REQUIRED ACTION: Every line between the top of the data below and the line with "Task: Click the Chapter_20_Wood", both ends included, must be retyped exactly.

RECORDS PROVIDED Block Start

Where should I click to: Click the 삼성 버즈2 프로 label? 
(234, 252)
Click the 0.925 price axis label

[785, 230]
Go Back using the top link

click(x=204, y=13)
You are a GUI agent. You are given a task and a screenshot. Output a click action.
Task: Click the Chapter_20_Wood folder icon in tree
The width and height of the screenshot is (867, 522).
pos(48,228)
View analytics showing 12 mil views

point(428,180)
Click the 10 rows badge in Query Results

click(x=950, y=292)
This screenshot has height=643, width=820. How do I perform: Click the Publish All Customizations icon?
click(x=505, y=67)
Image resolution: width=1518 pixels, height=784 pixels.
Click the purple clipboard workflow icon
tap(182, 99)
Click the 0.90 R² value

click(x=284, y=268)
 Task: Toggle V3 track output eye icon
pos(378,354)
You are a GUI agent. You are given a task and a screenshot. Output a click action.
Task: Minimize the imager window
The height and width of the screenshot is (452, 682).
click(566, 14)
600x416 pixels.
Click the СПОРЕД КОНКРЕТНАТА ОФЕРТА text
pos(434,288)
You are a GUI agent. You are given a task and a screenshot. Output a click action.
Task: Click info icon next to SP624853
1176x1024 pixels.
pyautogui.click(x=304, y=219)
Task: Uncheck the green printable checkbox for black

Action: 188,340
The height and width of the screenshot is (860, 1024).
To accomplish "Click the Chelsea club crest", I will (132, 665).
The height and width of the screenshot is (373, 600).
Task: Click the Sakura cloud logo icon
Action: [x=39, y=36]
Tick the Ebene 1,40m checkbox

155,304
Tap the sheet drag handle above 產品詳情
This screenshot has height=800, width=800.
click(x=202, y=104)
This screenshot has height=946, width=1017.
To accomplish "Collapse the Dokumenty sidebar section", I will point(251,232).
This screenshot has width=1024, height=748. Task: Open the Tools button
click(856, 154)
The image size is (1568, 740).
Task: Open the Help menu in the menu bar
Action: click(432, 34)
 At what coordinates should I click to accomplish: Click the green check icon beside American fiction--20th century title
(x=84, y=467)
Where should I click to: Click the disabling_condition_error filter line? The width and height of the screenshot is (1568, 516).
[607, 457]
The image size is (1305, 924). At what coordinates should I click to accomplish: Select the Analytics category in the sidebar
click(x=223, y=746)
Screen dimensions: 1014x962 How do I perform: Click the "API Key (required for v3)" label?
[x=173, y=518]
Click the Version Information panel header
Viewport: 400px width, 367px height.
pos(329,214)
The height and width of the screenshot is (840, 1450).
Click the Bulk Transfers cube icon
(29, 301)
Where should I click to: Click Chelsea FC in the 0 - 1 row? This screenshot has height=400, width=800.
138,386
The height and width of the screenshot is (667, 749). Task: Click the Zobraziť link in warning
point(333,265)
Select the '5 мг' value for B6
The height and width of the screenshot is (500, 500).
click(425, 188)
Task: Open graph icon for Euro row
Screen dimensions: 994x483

RECORDS PROVIDED Block End

ANSWER BELOW:
Where should I click to: Click the 삼성 버즈2 프로 label? 
(234, 252)
Click the 0.925 price axis label

[785, 230]
Go Back using the top link

click(x=204, y=13)
You are a GUI agent. You are given a task and a screenshot. Output a click action.
Task: Click the Chapter_20_Wood folder icon in tree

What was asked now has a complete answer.